Contribution of Chlorophyll Fluorescence to the Reflectance Spectra in Coastal Waters and its Application to Retrieval Algorithms

Sam Ahmed, Optical Remote Sensing Laboratory, The City University of New York/NASA URC, ahmed@ccny.cuny.edu (Presenting)
Alexander Gilerson, Optical Remote Sensing Laboratory, The City University of New York/NASA URC, gilerson@ee.ccny.cuny.edu (Presenting)
Jing Zhou, Optical Remote Sensing Laboratory, The City University of New York/NASA URC, jzhou@ccny.cuny.edu
Ioannis Ioannou, Optical Remote Sensing Laboratory, The City University of New York/NASA URC, yannismail@gmail.com
Soe Hlaing, Optical Remote Sensing Laboratory, The City University of New York/NASA URC, soeminhlaing@gmail.com
Barry Gross, Optical Remote Sensing Laboratory, The City University of New York/NASA URC, gross@ccny.cuny.edu
Fred Moshary, Optical Remote Sensing Laboratory, The City University of New York/NASA URC, moshary@ccny.cuny.edu

We parameterized the Chl fluorescence component of the reflectance spectra for coastal waters as a function of [Chl], CDOM and mineral concentrations based on findings from both simulations and field measurements.
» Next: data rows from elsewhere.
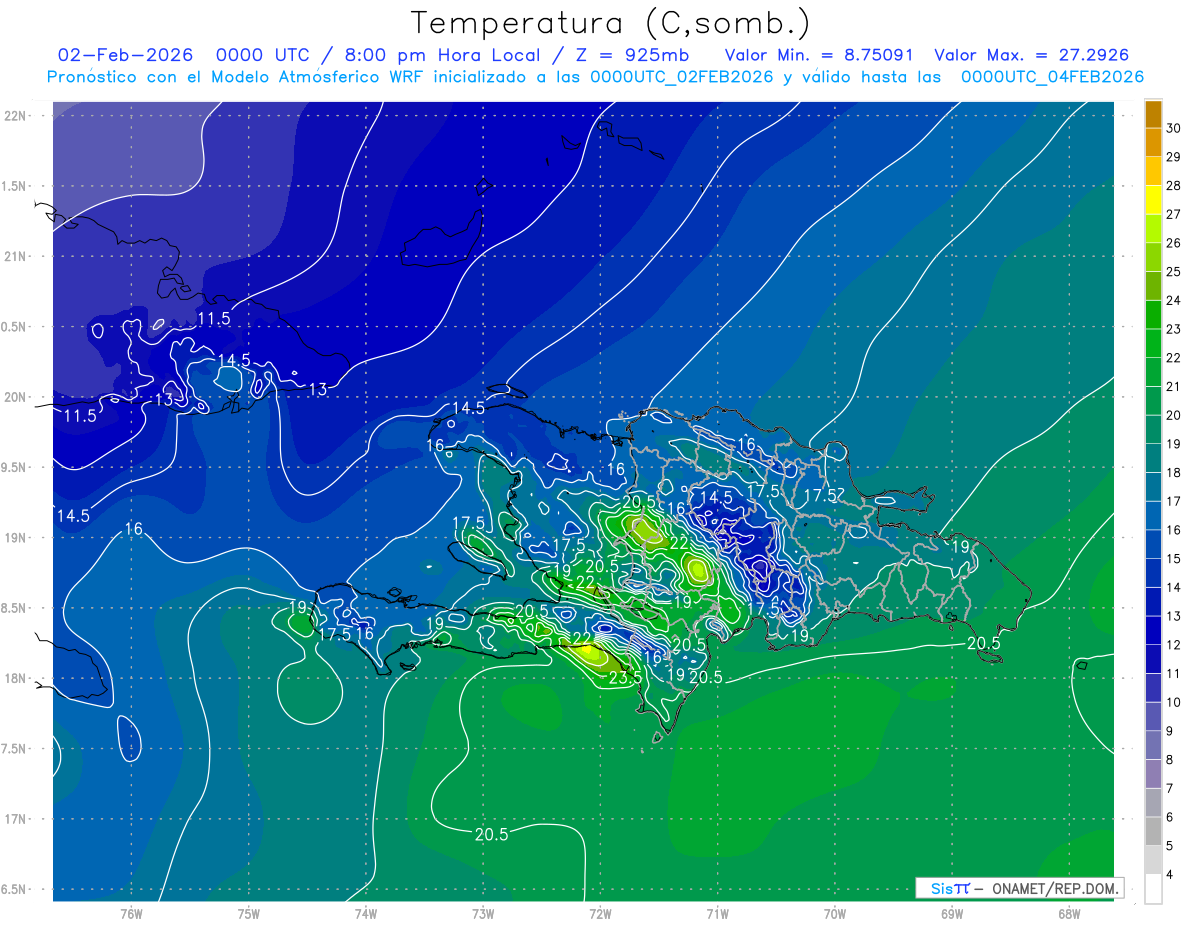Screen dimensions: 1200x927
Task: Click the yellow swatch between 27 and 28
Action: [x=1153, y=199]
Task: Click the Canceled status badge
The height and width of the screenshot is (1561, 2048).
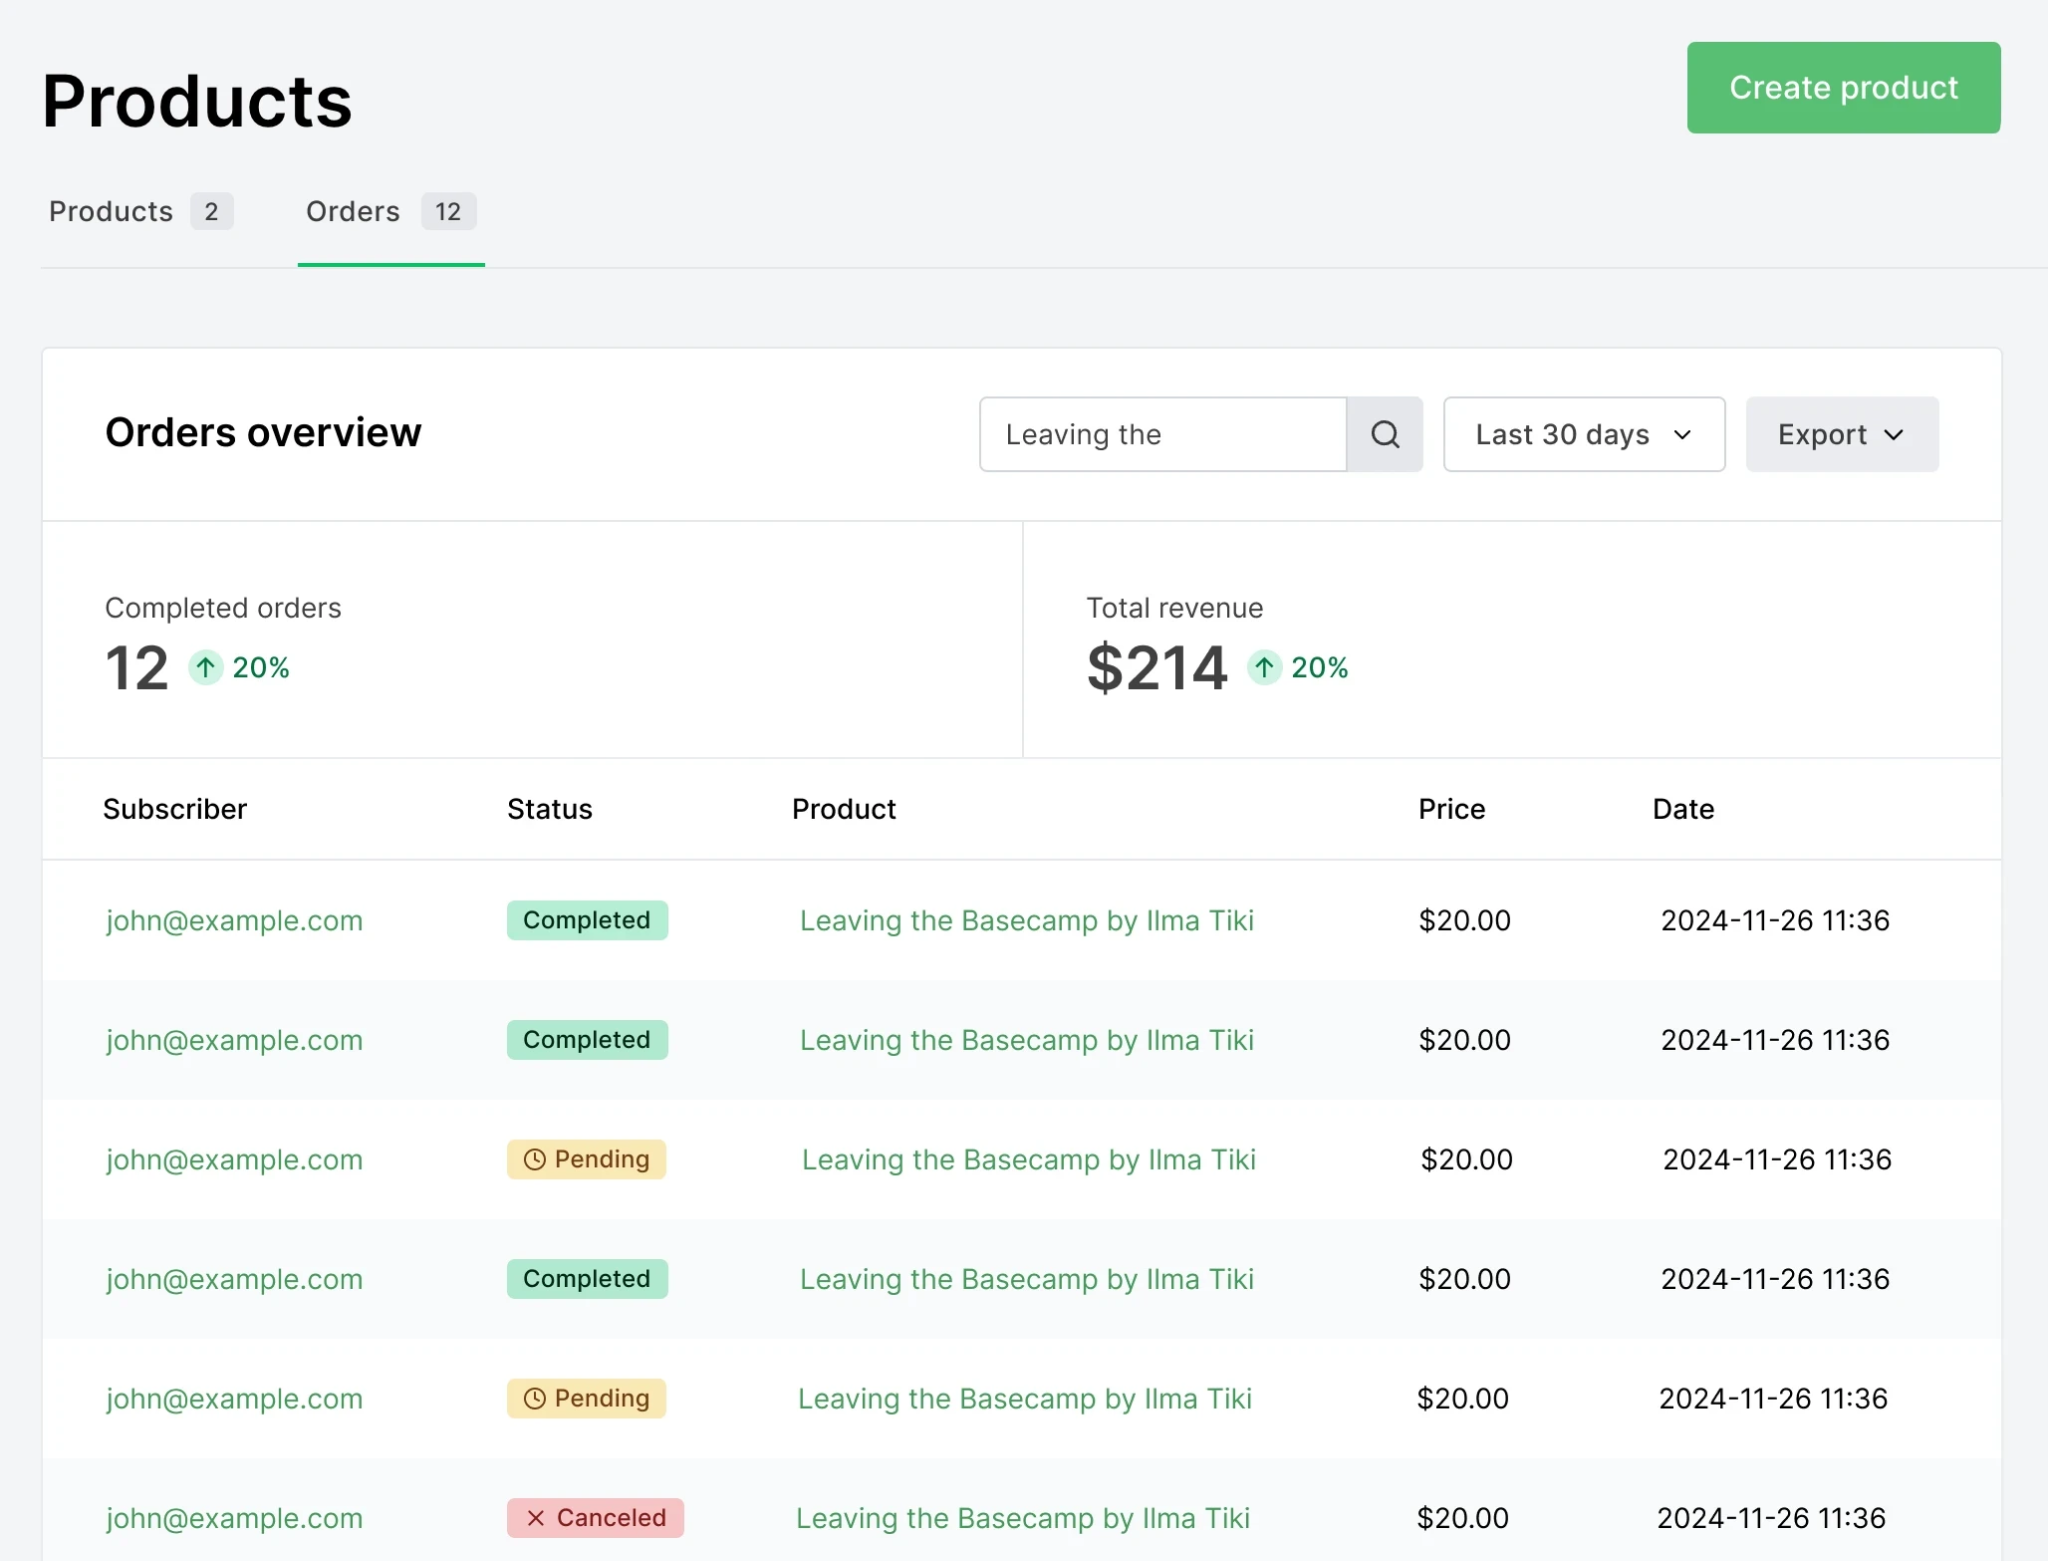Action: click(595, 1518)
In this model, variations in fluorescence magnitude are attributed primarily to the variability of in absorption/scattering of water components, rather than to variations in the Chl fluorescence quantum yield, which, to be in conformity with results of observations and simulations, appears to be relatively stable at about 1 % and at about 0.5% if the cell reabsorption coefficient is taken into account. The scope of these results is generalized by extensive Hydrolight simulations and field data from other authors and our campaign in the Chesapeake Bay which included measurements of hyper-spectral reflectance, in water absorption and attenuation (AC-S, WET Labs) and sampling and extraction of [Chl] and TSS organic and inorganic mass components. They were used to analyze impacts of specific chlorophyll absorption spectra, illumination and viewing conditions, etc, on fluorescence magnitudes in coastal waters. It is shown that the fluorescence magnitude does not depend substantially on the viewing angle in the range of angles from -60 to 60 degrees. Fluorescence height (FLH) algorithm performance for MODIS, MERIS were also studied for various conditions to evaluate the utility of incorporating model relationships developed showing that correlation between [Chl] and FLH exists only for [Chl] < 5-10 ug/l.